The structural problem with mass AI-cheating sweeps
Vibe Graveyard already has the Palo Alto Turnitin federal civil rights complaint in the slop-school category. The Purdue case is the higher-ed companion piece. In both cases, the institution used an AI-related signal as the basis for a sanction without an intermediate step that gave the accused student a real chance to refute the signal before the consequence landed.
Universities have understandable reasons to want fast workflows for academic integrity at scale. Real cheating is also a real problem, and faculty who teach intro courses see patterns the rest of the institution does not see. The Purdue case is not an argument against any AI-related enforcement; it is an argument against treating an instructor's instincts about AI use as sufficient grounds for mass sanction.
The defensible alternative is closer to the slow, individual academic-integrity process the existing rules already provide for. Each accusation gets a separate review. Each student gets to see the evidence against them. Each consequence is tied to evidence specific to that student rather than to a class-wide assumption. That process is slower than a single mass email, which is precisely why some instructors look for ways to compress it; but the compressed version produces exactly the failure mode Purdue's CS 240 just walked through.
The Hacker News thread on the underlying story leaned heavily into a related point: in introductory computer science courses, where assignments are by design well-scoped, AI tools produce solutions that look broadly similar to good student solutions. That superficial similarity is not evidence of AI use; it is evidence that the assignment is constrained enough to admit a small number of correct solution shapes. Building an enforcement workflow around the "AI-looking" similarity of student submissions in that environment is going to misfire in both directions: it will accuse students who wrote their own correct solutions and miss students who paraphrased a chatbot's output with a few sympathetic edits.

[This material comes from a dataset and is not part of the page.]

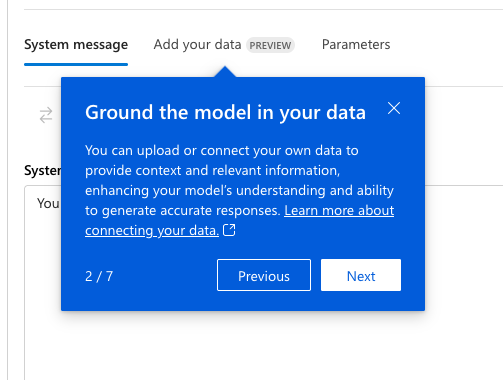Select the System message tab
503x380 pixels.
(x=76, y=44)
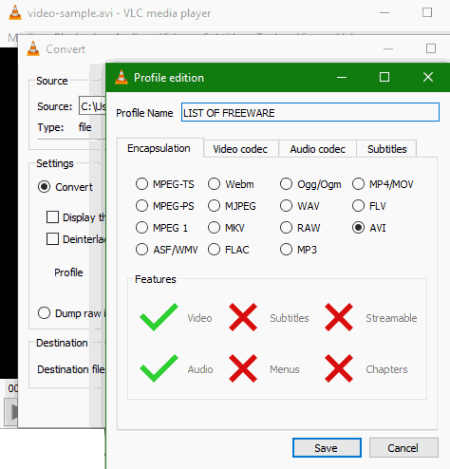
Task: Click the green Video feature checkmark
Action: (159, 317)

What the reversal actually fixed
The accusations were dropped. The students who dropped the class to avoid the risk could re-enroll. As immediate harms go, this is a relatively soft landing - no student appears to have actually failed the course as a result of the original email, and the academic-integrity referrals did not move forward.
The harder-to-undo damage is the trust hit. Students in a computer science department now know that one instructor can decide AI use is widespread and trigger a mass-accusation workflow with a five-day deadline. The next email like that will land in a campus where students remember this one. Whether the next instructor's evidence is solid or not, the institutional credibility for those workflows has been spent in advance.
The graveyard lesson
The clean version of the lesson is short. If the basis for a mass academic-integrity action is a set of "clear and concrete indicators" of AI use, those indicators have to be specific, documented, and reviewable per student before any consequence is communicated. They cannot be communicated to the students at the same time as the threatened consequence, on the last day they can drop the course, with the only escape route being self-incrimination on a form.
The longer version is harder. Real AI-driven cheating is hard to detect cleanly, and the tools that promise to detect it are not reliable enough to support discipline at scale. Faculty know this and are stuck with it. The institutional response that works long-term is going to involve assignment redesign, in-person evaluation, supervised work product, and acceptance that catching every cheater is not worth a workflow that punishes a much larger group of innocent students. The CS 240 episode is what the alternative looks like.